Compute the mean of the data points in each cluster and update the centroids.
C1: Mean = 0.5
C2: Mean = 4.6

2nd iteration:
C1: 0, 0.5, 1.5, 2
C2: 6, 6.5, 7
C1 mean = 1
C2 mean = 6.5

3rd iteration:
C1: 0, 0.5, 1.5, 2
C2: 6, 6.5, 7
C1 mean = 1
C2 mean = 6.5

From here, it converges, so we are done. Final clusters:
C1: 0, 0.5, 1.5, 2
C2: 6, 6.5, 7
:

b) Describe in plain english what the cost function for k means is.

A cost function is a way to compare the outputs of this algorithm and is a way to build an algorithm based off of this metric. We want to minimize the cost function to find the best output. The objective of k-means clustering is to partition a given dataset into k clusters, where each data point belongs to the cluster with the nearest mean. The cost function measures how well the data points are clustered around their respective cluster centroids.

c) For the same number of clusters K, why could there be very different solutions to the K means algorithm on a given dataset?

The initial random selection of cluster centers and the sensitivity to outliers can lead to different solutions because the algorithm may converge to different local centroids of the cost function, resulting in varied cluster assignments and center positions.

d) Does Lloyd's Algorithm always converge? Why / why not?

It doesn't always converge. It may get stuck in local minima or oscillate, especially with complex datasets.

e) Follow along in class the implementation of Kmeans

In [2]:
import numpy as np
from PIL import Image as im
import matplotlib.pyplot as plt
import sklearn.datasets as datasets

centers = [[0, 0], [2, 2], [-3, 2], [2, -4]]
X, _ = datasets.make_blobs(n_samples=300, centers=centers, cluster_std=1, random_state=0)

class KMeans():

    def __init__(self, data, k):
        self.data = data
        self.k = k
        self.assignment = [-1 for _ in range(len(data))]
        self.snaps = []
    
    def snap(self, centers):
        TEMPFILE = "temp.png"

        fig, ax = plt.subplots()
        ax.scatter(X[:, 0], X[:, 1], c=self.assignment)
        ax.scatter(centers[:,0], centers[:, 1], c='r')
        fig.savefig(TEMPFILE)
        plt.close()
        self.snaps.append(im.fromarray(np.asarray(im.open(TEMPFILE))))

********

### Stated task A
List every module the code in the k-means exercise imports, along with the alias each is given.
### Stated task B
Pick up the k-means exercise after its last line and carry it forward.
The data after this point have no connection to the k-means exercise.

### Raw data

********

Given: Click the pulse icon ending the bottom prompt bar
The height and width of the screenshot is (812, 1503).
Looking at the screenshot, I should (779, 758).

********

### Task answer A
numpy as np; Image from PIL as im; matplotlib.pyplot as plt; sklearn.datasets as datasets

### Task answer B
    def is_assigned(self, i):
        return self.assignment[i] == -1
        
    def unassign_all(self):
        self.assignment = [-1 for _ in range(len(self.data))]

    def initialize(self):
        return self.data[np.random.choice(range(len(self.data)), size=self.k, replace=False)]

    def assign(self, centers):
        for i in range(len(self.data)):
            self.assignment[i] = 0
            temp_dist = self.dist(self.data[i], centers[0])
            for j in range(1, len(centers)):
                new_dist = self.dist(self.data[i], centers[j])
                if new_dist < temp_dist:
                    self.assignment[i] = j
                    temp_dist = new_dist

    def calculate_new_centers(self):
        centers = []
        for j in range(self.k):
            cluster_j = self.data[
                np.array([i for i in range(len(self.data)) if self.assignment[i] == j])
            ]
            centers.append(np.mean(cluster_j))
        return np.array(centers)

    def dist(self, x, y):
        return sum((x-y)**2) ** 0.5

    def are_centers_diff(self, c1, c2):
        for i in range(len(c1)):
            for j in range(len(c2)):
                
                if c1[i] not in c2:
                    return True
        return False
        
    def lloyds(self):
        centers = self.initialize()
        self.assign(centers)
        self.snap(centers)
        # self.snaps.append(self.snap(centers))
       
        new_centers = self.calculate_new_centers()
        while self.centers_diff(centers, new_centers):
            centers = new_centers
            self.unassign_all()
            self.assign(centers)
            self.snap(centers)
            new_centers = self.calculate_new_centers()
            
        return 
            

kmeans = KMeans(X, 6)
kmeans.lloyds()
images = kmeans.snaps

images[0].save(
    'kmeans.gif',
    optimize=False,
    save_all=True,
    append_images=images[1:],
    loop=0,
    duration=500
)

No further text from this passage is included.